▶ _Exercise requirements_: Lines containing the word "computer" are the ones to copy from the records below.
------------------------
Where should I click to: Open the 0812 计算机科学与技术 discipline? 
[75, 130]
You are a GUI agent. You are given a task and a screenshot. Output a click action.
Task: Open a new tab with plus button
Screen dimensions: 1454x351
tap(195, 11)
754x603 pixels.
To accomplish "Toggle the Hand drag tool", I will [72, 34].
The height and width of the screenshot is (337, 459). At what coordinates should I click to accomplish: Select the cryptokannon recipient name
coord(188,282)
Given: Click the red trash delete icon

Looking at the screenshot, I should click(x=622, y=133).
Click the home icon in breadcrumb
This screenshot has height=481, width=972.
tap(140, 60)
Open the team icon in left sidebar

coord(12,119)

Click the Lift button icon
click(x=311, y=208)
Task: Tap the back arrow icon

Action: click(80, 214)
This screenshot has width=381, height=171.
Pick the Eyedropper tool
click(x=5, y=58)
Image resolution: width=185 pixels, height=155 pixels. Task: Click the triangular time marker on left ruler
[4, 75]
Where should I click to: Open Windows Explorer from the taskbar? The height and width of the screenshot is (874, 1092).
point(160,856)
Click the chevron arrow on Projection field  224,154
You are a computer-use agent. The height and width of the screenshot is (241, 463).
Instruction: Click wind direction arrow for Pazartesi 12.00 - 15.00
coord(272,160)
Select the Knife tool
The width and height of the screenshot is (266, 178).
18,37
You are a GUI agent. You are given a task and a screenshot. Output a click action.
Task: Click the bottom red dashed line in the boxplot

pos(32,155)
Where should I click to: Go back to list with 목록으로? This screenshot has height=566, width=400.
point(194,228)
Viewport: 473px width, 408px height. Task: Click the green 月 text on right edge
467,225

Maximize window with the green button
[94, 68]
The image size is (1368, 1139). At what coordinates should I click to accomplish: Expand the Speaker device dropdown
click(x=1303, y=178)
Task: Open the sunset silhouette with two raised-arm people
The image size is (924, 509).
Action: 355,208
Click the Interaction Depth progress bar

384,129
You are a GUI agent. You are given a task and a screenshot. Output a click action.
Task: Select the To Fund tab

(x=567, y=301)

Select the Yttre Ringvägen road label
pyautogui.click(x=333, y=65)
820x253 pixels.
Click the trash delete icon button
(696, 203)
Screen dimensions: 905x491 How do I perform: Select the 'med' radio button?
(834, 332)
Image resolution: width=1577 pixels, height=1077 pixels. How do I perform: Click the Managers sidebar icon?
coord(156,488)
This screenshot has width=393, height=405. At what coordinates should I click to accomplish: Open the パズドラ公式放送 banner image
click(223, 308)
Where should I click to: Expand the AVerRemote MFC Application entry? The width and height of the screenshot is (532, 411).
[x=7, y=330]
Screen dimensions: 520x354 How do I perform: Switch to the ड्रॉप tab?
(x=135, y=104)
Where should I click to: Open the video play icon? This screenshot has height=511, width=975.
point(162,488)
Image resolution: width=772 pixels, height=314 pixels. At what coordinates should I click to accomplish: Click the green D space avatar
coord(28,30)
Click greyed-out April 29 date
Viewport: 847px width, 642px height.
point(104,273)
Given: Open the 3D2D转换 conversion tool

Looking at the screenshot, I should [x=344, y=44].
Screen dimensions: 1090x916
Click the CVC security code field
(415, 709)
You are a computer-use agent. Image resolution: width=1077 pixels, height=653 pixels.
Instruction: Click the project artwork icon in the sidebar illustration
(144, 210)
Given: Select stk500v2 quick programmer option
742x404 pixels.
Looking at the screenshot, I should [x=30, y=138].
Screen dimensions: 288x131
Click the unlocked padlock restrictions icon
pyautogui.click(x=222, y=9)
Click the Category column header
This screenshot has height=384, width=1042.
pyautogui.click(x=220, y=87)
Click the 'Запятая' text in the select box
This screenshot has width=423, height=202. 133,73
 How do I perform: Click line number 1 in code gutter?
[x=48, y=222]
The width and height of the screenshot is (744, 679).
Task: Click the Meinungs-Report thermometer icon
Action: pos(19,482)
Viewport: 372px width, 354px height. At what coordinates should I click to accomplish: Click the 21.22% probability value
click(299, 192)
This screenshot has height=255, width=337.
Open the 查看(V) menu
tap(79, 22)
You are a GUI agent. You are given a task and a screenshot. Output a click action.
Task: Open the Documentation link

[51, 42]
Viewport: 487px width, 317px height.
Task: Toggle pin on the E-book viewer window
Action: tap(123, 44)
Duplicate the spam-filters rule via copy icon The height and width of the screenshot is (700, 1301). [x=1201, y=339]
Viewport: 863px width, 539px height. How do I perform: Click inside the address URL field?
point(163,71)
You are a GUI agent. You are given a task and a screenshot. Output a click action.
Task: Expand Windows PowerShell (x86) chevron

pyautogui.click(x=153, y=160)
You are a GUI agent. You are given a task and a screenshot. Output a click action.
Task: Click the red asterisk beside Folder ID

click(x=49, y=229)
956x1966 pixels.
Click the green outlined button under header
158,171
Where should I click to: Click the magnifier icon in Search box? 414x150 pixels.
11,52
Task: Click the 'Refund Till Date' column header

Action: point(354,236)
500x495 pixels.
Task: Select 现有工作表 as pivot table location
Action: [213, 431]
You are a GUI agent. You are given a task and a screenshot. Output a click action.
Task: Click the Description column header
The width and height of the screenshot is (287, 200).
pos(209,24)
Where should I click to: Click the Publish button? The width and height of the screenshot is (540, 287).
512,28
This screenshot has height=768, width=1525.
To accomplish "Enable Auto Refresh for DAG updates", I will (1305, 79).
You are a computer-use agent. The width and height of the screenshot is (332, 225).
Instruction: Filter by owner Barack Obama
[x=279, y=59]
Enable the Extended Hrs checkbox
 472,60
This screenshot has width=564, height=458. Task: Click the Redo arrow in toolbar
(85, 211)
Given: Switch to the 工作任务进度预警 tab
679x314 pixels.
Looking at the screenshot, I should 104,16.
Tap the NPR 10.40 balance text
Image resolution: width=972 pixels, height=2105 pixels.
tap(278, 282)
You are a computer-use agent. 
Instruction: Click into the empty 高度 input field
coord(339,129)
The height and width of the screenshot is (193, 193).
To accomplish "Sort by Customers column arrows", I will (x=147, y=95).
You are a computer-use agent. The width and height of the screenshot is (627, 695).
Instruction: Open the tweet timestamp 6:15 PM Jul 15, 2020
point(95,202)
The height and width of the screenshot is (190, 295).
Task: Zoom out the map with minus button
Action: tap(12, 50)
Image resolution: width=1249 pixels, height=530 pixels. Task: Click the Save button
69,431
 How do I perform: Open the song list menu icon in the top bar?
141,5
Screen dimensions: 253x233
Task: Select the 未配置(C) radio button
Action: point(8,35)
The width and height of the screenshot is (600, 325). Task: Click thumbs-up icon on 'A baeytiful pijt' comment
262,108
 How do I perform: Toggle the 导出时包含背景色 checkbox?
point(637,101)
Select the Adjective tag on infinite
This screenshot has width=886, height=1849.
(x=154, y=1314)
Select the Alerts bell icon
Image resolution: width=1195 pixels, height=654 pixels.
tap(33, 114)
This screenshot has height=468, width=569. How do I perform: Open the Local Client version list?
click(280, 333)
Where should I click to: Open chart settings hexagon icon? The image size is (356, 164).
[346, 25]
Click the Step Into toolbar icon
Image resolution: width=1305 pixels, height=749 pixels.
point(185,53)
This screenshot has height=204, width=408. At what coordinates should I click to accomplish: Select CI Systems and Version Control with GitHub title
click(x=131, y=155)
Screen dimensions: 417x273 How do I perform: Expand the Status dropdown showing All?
------------------------
▶ _Answer area_:
You are a computer-use agent. The height and width of the screenshot is (241, 463).
You are a computer-use agent. Image resolution: width=1077 pixels, height=653 pixels.
You are a computer-use agent. The width and height of the screenshot is (332, 225).
You are a computer-use agent. 
You are a computer-use agent. The width and height of the screenshot is (627, 695).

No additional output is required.